What it preventsWhy you need all three
Email spoofing and tamperingAWS SES uses three DKIM selectors for key rotation and redundancy
Spam classificationDKIM is a requirement for Gmail and Outlook’s authentication checks

SPF record — 1 TXT record

Sender Policy Framework (SPF) publishes a list of mail servers that are authorized to send email for your domain. When a receiving server checks SPF, it looks at this TXT record to decide whether the sending server (AWS SES in this case) is legitimate.
If you already have an SPF record for your domain, you may need to merge the Plunk value into the existing record rather than adding a second TXT record. Most DNS providers only allow one SPF record per domain.

Bounce handling MX record — 1 MX record

This MX record routes delivery failure notifications (bounces) and spam complaints back to Plunk. Without it, Plunk cannot automatically detect and unsubscribe contacts whose addresses are invalid or who have marked your email as spam.
This MX record is for outbound email processing (handling bounces and complaints). If you also want to receive inbound emails at your domain and trigger workflows, you need a separate inbound MX record. See Receiving emails for setup instructions.

Verification status

After adding all records, the Domains tab shows the verification status for each record individually. A record moves to Verified once Plunk detects it in DNS. You do not need all records to verify simultaneously — they are checked independently. However, you should not send email until all records are verified. Verification can take up to 72 hours if your DNS provider has a high TTL or slow propagation.

Troubleshooting

Records not verifying after 24 hours

  1. Check for typos: Copy the exact values from the Domains tab. Extra spaces or incorrect capitalization will cause failures.
  2. Check propagation: Use dig or an online DNS checker to confirm the records are live:
    dig CNAME _domainkey.yourdomain.com
    dig TXT yourdomain.com
    dig MX yourdomain.com
    
  3. Lower your TTL: A high TTL means DNS changes take longer to propagate. Temporarily lower it to 300 seconds while verifying.
  4. Contact your DNS provider: Some providers have quirks with CNAME records or require specific formatting. Check their documentation for adding CNAME and TXT records.

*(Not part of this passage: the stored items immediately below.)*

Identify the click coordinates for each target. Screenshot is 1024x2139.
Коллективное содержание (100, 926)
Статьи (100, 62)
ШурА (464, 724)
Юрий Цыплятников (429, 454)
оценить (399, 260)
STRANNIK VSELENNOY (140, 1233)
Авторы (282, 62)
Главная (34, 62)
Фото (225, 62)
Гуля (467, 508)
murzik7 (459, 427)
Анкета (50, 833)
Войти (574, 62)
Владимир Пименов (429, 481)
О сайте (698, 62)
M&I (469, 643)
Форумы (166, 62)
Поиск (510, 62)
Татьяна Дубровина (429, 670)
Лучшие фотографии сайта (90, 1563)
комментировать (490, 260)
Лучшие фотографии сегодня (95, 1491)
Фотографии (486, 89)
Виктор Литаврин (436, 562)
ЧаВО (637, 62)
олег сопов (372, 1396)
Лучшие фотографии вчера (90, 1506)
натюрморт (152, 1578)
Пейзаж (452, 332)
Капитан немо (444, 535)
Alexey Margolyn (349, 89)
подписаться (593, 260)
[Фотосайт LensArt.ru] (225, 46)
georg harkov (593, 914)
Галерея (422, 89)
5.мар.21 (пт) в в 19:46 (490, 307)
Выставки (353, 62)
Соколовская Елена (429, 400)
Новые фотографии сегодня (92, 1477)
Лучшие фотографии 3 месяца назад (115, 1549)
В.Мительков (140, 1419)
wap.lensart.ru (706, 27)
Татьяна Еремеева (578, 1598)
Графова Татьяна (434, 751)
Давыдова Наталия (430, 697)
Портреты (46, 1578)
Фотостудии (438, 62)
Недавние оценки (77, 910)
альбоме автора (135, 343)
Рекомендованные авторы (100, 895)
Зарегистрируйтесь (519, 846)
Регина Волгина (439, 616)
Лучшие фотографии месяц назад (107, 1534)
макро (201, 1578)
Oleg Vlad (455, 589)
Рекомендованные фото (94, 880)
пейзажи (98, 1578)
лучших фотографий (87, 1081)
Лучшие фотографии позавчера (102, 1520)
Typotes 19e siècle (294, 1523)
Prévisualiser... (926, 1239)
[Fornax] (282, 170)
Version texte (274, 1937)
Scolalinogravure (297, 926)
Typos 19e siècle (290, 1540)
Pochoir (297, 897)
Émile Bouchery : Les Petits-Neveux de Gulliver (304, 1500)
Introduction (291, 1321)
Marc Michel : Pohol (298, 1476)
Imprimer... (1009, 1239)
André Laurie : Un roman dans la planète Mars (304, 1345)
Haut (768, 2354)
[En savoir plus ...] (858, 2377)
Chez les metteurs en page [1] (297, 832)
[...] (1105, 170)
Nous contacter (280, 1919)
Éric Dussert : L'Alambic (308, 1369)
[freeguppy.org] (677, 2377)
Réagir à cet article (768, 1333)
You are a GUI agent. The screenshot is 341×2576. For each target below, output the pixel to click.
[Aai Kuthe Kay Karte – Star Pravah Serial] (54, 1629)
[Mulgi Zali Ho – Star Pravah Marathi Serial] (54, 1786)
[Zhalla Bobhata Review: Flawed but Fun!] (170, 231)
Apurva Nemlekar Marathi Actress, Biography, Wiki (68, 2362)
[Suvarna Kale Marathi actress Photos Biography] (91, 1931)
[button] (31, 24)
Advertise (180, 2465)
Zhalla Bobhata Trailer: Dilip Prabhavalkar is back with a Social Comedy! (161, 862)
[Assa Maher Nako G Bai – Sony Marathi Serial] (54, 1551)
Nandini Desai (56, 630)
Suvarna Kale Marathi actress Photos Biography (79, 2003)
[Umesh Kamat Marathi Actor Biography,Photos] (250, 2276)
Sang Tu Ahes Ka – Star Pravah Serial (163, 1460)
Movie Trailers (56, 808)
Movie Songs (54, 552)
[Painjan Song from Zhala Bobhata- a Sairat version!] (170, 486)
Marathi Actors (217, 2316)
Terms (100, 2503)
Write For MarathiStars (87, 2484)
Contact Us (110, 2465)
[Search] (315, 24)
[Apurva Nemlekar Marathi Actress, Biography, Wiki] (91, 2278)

Emails still going to spam after verification

Domain verification is necessary but not sufficient for inbox placement. Emails can still land in spam if:
  • Your sending domain or IP has a low reputation (common with new domains)
  • Email content triggers spam filters (excessive links, suspicious keywords, missing plain-text alternative)
  • Recipients have previously marked your emails as spam
  • You are sending to large numbers of unengaged or invalid addresses
Maintain good list hygiene and start with small send volumes to build reputation gradually.